--- Start Reading passage ---

While Diggs’ character was questioned because of an incident against Penn State that got him suspended one game in ’14, he called himself a “dominant competitor” on draft night and that quickly proved to be true.
When he first arrived, however, nobody would have guessed that he would become one of the NFL’s best receivers or be on the right end of one of the franchise’s all-time great moments in the Minneapolis Miracle.
“Diggs, you could kind of tell when he was going through camp and then making some of the plays in camp,” Zimmer said. “If I remember right, we didn’t play him for like the first[three] games or something like that. In practice every day, he was making plays.”
When Diggs finally got on the field against Denver in Week 4, he made sure the Vikings never made him inactive again. He caught six passes for 87 yards, several against cornerback Aquib Talib, who played a large role in the Broncos’ No. 1 defense.
Now the guy who wasn’t projected as an outside receiver is second in the NFL in yards per catch as an outside receiver. Like Kendricks and Hunter have carried the Vikings’ defense through some bumps in the road, Diggs dominated with Adam Thielen sidelined with a hamstring injury.
Without the ’15 class, the Vikings might not be in the playoffs. They certainly wouldn’t have gone to the NFC Championship in ’17 and they might not be considered one of the top franchises in the NFL for players to sign or stay on long-term deals — which Kendricks, Hunter and Diggs have all done.
But is there some lesson to take away? Some common thread? Maybe that grabbing players who drop down the board because of size or Combine results is a clever strategy. Maybe it’s that players who have certain character traits like high football IQ, an ability to learn and a burning fire to compete are going to hit more often than not. Or maybe…
“You never really know going into the draft, I know Rick [Spielman] says he knows everything,” Zimmer joked. “But at the end of the day, you have to be lucky.”

--- End Reading passage ---

→ Task list
• a. In the article about the Vikings, how many passes did Diggs catch against Denver in Week 4, and for how many yards?
• b. In the records, take the lines starting with the line with "363x207 pixels." and going on through the line with "How do I perform: Click", and substitute "Java" for "Oracle", keeping everything else the same. Give only those lines.
The records that follow are unrelated to the text above.

--- Start Records for this exercise ---

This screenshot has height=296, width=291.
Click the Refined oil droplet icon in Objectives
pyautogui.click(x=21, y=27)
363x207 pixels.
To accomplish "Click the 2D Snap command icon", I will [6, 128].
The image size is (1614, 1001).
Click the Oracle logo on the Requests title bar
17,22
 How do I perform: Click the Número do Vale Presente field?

--- End Records for this exercise ---
--- Start Records for this exercise ---

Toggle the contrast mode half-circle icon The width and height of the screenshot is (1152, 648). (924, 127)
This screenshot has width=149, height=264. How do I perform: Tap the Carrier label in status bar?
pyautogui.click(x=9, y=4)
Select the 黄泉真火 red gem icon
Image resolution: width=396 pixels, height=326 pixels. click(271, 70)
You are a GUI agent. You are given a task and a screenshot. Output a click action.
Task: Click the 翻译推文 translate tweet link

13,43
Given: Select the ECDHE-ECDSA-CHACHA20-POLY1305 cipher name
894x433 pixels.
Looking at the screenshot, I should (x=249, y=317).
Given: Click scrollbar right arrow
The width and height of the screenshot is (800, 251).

--- End Records for this exercise ---

→ Written responses
• a. He caught six passes for 87 yards.

• b.
363x207 pixels.
To accomplish "Click the 2D Snap command icon", I will [6, 128].
The image size is (1614, 1001).
Click the Java logo on the Requests title bar
17,22
 How do I perform: Click the Número do Vale Presente field?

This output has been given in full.